Côté système de santé, « le Ségur de la santé a eu un impact positif sur le système hospitalier public et privé », et l’accalmie épidémiologique favorise « la reconstruction du système hospitalier ». Cependant, en ville, « les médecins généralistes et spécialistes libéraux gèrent les conséquences des retards de prise en charge des maladies chroniques, l’aggravation des comorbidités de leur patientèle (complications du diabète, de l’hypertension artérielle, cancers non détectés et découverts à un stade évolué...) et la gestion de Covid longs et plus généralement de maladies liées à l’exposition passée au SARS-CoV-2 ». La santé mentale de la population est par ailleurs critique, et également à prendre en charge. Ainsi, « les listes d’attente s’allongent », compliquant encore le recours aux soins en particulier dans certains territoires. Finalement, « l’impact économique (…) (est) important ».
➔ Scénario similaire : « la normalité de la crise ».
« Finalement sorti des dynamiques de grandes vagues épidémiques, le pays doit cependant composer avec un virus présent de manière endémique sur le territoire et susceptible de se réactiver occasionnellement (saisonnalité, souche mutante extraterritoriale). » Si les traitements et des campagnes de vaccination régulières, l’adhésion de la population aux mesures barrières, la restructuration à marche forcée de l’hôpital, etc. permettent de limiter les conséquences directes de la pandémie, « la répartition inégale des vaccins et des traitements à l’international entraîne des répercussions importantes » notamment sur les industries, d’où des pénuries de divers produits. « Ce qui affecte l’ensemble de la production, de la consommation et de l’économie française », avec des conséquences indirectes sur la santé. « On observe par exemple un accroissement des renoncements aux soins faute de pouvoir assumer le coût de transport dans les zones rurales. »
➔ Le HCSP envisage aussi des scénarios de crises plus critiques.
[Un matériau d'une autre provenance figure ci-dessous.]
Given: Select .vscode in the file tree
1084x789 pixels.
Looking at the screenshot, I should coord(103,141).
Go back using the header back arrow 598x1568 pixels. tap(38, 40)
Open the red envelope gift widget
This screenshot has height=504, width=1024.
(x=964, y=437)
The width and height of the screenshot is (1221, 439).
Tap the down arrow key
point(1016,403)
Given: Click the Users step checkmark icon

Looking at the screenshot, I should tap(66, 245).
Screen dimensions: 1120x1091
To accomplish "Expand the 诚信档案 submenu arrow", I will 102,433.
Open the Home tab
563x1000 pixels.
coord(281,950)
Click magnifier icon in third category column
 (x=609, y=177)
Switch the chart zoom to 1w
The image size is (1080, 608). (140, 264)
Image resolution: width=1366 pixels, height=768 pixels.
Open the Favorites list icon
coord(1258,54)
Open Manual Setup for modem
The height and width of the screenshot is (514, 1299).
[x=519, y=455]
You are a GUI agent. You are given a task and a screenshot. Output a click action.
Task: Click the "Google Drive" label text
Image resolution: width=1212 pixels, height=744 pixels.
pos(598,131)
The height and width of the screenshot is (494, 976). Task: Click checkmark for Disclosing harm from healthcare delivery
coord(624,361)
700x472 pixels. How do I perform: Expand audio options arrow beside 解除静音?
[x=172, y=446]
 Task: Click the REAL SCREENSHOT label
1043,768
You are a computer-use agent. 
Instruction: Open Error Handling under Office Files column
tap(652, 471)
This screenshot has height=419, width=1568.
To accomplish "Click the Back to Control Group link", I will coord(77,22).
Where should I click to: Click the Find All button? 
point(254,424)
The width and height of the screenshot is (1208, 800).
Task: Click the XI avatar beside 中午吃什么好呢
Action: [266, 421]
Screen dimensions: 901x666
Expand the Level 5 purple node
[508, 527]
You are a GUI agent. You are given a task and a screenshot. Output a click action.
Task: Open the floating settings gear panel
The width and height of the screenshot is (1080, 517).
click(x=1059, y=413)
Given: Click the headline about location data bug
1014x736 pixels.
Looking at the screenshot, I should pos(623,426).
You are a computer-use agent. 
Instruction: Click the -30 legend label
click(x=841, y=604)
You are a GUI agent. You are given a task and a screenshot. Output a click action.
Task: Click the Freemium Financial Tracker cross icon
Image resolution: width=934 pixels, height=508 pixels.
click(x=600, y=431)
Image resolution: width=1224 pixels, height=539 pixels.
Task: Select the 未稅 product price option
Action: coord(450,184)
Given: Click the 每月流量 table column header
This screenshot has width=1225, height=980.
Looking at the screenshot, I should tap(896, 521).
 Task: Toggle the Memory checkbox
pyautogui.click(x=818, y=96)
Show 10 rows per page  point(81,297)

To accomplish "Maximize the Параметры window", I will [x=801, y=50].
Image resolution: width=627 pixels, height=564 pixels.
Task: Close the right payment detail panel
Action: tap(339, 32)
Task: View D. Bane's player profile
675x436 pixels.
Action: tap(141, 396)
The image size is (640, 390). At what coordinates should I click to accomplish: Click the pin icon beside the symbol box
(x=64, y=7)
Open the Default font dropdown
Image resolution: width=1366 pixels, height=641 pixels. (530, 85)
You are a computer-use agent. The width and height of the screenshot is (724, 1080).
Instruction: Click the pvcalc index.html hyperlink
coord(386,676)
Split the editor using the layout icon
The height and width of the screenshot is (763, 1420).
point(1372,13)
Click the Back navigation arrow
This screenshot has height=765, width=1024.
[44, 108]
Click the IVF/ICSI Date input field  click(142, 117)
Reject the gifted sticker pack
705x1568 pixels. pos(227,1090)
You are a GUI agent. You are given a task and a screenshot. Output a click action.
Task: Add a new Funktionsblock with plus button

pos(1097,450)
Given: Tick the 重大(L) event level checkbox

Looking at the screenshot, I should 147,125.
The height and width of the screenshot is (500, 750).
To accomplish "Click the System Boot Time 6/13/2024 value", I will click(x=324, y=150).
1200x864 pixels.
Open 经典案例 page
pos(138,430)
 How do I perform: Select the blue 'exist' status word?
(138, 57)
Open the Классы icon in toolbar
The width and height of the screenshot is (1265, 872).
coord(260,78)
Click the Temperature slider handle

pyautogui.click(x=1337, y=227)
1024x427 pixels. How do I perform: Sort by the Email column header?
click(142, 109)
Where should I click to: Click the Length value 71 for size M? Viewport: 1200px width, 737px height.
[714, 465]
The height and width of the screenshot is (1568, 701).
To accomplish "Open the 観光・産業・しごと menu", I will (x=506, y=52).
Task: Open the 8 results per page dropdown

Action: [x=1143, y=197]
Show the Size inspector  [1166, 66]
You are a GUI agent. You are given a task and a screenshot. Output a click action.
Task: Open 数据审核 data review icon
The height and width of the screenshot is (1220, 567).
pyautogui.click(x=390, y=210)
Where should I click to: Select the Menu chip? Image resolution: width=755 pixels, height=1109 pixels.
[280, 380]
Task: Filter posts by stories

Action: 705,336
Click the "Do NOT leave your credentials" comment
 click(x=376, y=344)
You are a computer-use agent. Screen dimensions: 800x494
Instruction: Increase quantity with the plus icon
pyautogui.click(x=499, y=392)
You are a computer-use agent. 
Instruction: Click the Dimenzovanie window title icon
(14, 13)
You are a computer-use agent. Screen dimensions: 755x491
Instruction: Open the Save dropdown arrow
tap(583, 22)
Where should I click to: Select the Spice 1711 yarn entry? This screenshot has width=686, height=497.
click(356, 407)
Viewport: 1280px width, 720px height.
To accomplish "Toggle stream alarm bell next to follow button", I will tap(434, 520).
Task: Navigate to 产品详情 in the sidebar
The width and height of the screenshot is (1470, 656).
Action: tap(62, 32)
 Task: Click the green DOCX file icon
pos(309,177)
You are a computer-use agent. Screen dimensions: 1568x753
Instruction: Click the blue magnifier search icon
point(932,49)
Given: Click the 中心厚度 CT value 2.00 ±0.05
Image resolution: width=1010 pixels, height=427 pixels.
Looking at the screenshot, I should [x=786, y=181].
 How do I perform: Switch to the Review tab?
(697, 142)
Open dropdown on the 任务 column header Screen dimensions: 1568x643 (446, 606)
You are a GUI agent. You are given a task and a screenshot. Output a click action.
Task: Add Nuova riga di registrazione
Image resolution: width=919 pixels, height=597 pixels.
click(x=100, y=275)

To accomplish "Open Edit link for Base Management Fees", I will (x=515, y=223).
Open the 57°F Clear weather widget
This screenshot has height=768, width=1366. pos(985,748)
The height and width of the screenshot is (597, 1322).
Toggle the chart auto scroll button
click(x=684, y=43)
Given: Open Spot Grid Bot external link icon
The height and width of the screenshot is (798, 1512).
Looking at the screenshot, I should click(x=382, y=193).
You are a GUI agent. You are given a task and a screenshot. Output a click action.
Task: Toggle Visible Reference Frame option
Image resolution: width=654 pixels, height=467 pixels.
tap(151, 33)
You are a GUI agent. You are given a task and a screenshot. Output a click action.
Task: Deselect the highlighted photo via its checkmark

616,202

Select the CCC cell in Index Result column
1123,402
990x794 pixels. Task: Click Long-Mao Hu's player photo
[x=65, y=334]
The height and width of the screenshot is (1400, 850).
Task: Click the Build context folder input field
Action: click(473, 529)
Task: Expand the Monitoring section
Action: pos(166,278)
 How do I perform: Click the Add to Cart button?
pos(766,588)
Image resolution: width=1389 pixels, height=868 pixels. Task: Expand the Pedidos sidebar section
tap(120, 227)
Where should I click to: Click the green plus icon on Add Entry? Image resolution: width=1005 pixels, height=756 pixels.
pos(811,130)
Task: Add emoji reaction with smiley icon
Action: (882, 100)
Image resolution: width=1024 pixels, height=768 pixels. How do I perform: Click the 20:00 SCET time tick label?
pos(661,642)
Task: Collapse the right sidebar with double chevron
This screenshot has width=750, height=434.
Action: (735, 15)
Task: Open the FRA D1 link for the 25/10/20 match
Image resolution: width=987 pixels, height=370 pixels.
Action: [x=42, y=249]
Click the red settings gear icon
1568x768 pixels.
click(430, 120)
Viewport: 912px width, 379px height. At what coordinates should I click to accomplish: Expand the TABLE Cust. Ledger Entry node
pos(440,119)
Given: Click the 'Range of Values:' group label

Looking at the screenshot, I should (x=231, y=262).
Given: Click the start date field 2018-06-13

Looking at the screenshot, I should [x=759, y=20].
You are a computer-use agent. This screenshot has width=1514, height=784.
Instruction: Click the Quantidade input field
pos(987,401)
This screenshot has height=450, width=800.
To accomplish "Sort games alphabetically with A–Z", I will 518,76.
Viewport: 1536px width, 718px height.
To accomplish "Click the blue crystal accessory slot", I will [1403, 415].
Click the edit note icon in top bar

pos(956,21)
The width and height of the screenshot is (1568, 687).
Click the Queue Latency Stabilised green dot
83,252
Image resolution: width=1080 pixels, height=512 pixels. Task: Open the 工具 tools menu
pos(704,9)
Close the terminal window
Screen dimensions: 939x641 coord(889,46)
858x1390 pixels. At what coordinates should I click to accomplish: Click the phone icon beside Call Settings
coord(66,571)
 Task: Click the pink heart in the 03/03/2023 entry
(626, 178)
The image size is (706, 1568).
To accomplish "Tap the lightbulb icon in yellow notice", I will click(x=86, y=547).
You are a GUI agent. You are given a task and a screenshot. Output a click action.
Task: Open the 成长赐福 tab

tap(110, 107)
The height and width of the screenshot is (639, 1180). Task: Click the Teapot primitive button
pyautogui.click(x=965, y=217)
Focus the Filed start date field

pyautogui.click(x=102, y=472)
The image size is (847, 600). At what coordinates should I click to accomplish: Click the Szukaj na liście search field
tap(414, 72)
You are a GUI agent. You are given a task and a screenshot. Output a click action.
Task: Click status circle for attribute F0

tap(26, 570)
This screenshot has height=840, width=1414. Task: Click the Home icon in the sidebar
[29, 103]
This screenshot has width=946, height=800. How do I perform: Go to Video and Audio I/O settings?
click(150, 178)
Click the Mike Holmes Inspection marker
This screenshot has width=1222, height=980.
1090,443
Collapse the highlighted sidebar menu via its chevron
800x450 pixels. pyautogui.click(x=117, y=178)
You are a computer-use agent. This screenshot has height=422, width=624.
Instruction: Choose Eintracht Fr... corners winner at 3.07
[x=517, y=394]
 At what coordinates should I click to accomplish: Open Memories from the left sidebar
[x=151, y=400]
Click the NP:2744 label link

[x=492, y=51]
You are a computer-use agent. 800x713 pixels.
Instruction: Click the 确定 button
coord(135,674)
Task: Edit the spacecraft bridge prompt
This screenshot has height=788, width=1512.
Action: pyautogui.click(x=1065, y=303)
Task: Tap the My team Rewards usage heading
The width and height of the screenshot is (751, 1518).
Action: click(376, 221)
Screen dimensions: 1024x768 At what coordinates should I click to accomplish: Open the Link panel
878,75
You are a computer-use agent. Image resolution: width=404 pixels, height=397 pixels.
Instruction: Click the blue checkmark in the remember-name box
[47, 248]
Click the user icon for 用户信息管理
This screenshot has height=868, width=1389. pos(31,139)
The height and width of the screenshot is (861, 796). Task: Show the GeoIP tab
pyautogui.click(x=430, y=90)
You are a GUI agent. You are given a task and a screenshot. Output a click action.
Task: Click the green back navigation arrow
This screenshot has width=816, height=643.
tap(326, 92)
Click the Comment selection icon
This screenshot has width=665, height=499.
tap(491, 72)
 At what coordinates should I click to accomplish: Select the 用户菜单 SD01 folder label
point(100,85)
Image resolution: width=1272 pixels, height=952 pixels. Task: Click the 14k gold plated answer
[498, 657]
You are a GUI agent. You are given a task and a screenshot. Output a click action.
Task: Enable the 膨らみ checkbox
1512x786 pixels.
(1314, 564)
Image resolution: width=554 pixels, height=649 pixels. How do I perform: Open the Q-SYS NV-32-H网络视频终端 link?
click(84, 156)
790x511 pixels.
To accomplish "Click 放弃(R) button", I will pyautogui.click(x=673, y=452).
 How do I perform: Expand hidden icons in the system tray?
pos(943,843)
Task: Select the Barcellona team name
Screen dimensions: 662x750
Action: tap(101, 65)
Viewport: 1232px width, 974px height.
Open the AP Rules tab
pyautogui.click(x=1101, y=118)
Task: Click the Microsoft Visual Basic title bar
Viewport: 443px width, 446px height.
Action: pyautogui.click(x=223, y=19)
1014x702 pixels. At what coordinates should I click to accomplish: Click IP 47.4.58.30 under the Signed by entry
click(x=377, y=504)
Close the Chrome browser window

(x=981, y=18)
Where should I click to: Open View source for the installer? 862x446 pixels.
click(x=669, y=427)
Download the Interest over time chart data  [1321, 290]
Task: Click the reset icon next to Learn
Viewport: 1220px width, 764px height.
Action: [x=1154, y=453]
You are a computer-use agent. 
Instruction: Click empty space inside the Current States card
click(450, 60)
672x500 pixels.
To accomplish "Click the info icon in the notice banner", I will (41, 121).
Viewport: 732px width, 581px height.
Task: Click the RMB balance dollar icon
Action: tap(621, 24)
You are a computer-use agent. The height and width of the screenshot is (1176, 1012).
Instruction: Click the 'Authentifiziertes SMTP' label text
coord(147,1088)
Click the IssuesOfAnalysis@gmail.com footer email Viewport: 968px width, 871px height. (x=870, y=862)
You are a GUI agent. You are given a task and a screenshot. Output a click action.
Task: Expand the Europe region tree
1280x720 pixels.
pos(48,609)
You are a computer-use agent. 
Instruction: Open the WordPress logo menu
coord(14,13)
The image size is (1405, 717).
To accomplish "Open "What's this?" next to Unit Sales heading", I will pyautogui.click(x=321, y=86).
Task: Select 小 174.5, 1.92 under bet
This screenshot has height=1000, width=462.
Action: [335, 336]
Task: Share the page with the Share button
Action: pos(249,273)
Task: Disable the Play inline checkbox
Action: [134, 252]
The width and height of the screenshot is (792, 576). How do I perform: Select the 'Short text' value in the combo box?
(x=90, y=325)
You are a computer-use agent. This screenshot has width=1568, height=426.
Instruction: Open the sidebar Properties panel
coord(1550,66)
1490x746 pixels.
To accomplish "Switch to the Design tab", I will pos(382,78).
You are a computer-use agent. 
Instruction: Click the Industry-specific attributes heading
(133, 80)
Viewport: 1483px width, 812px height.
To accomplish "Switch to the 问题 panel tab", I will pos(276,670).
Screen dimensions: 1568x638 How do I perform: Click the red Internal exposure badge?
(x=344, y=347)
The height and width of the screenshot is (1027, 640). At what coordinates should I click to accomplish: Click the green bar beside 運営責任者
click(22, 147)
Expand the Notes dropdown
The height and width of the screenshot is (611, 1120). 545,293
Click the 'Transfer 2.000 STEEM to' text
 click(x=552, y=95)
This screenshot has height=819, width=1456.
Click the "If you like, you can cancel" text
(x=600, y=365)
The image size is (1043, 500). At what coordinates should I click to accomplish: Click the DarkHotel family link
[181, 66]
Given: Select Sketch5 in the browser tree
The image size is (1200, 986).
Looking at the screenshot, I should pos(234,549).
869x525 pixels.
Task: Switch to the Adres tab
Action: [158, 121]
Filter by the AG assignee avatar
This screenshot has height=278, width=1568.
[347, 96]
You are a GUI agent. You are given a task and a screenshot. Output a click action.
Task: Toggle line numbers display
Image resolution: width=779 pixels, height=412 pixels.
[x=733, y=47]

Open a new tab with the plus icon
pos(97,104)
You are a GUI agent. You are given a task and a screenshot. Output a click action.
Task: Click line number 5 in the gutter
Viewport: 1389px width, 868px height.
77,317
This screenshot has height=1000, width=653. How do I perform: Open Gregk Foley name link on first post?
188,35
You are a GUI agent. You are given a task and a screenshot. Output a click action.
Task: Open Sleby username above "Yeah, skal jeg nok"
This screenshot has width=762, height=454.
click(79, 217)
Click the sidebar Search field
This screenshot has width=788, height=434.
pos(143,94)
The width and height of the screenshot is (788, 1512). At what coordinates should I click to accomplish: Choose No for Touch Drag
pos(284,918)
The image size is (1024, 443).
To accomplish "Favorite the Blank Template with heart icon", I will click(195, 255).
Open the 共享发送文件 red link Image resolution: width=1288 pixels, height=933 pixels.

Comme celui d’un « retour à une situation épidémique semblable à celle de mars 2020 ».
« Mais la population et les infrastructures sont épuisées par plusieurs années de tensions et restrictions », déplore l’instance, qui imagine un système de santé complètement débordé par le Covid-19, avec une « impossibilité de prendre en charge » nombre de patients, une défiance de la population et des professionnels vis-à-vis des pouvoirs publics, un fort impact économique, etc.
➔ Pire, le HCSP évoque aussi un scénario « d’ultra crise ».
Là, alors que la population et le système de santé sont aussi à bout de souffle, émerge un variant plus dangereux – plus transmissible, plus sévère, capable d’échapper aux vaccins et traitements disponibles – que la souche historique arrivée en France en 2020. D’où une morbimortalité très élevée, une sidération de la population, etc. « Face à cette situation, le pays se bloque rapidement », résume le HCSP.
➔ À noter que le HCSP mentionne aussi un scénario de « crise pédiatrique ».
Celui-ci serait susceptible de survenir en cas d’émergence d’un variant capable « d’engendrer des formes graves chez les enfants de moins de 12 ans », par ailleurs peu vaccinés.
Pour éviter les pires conséquences associées à ces scénarios, le HCSP émet une trentaine de recommandations, soit des « pistes d’actions » relativement générales, qui concernent la vaccination, la recherche et le développement, la structuration et l’organisation du système de soins, des initiatives locales, etc.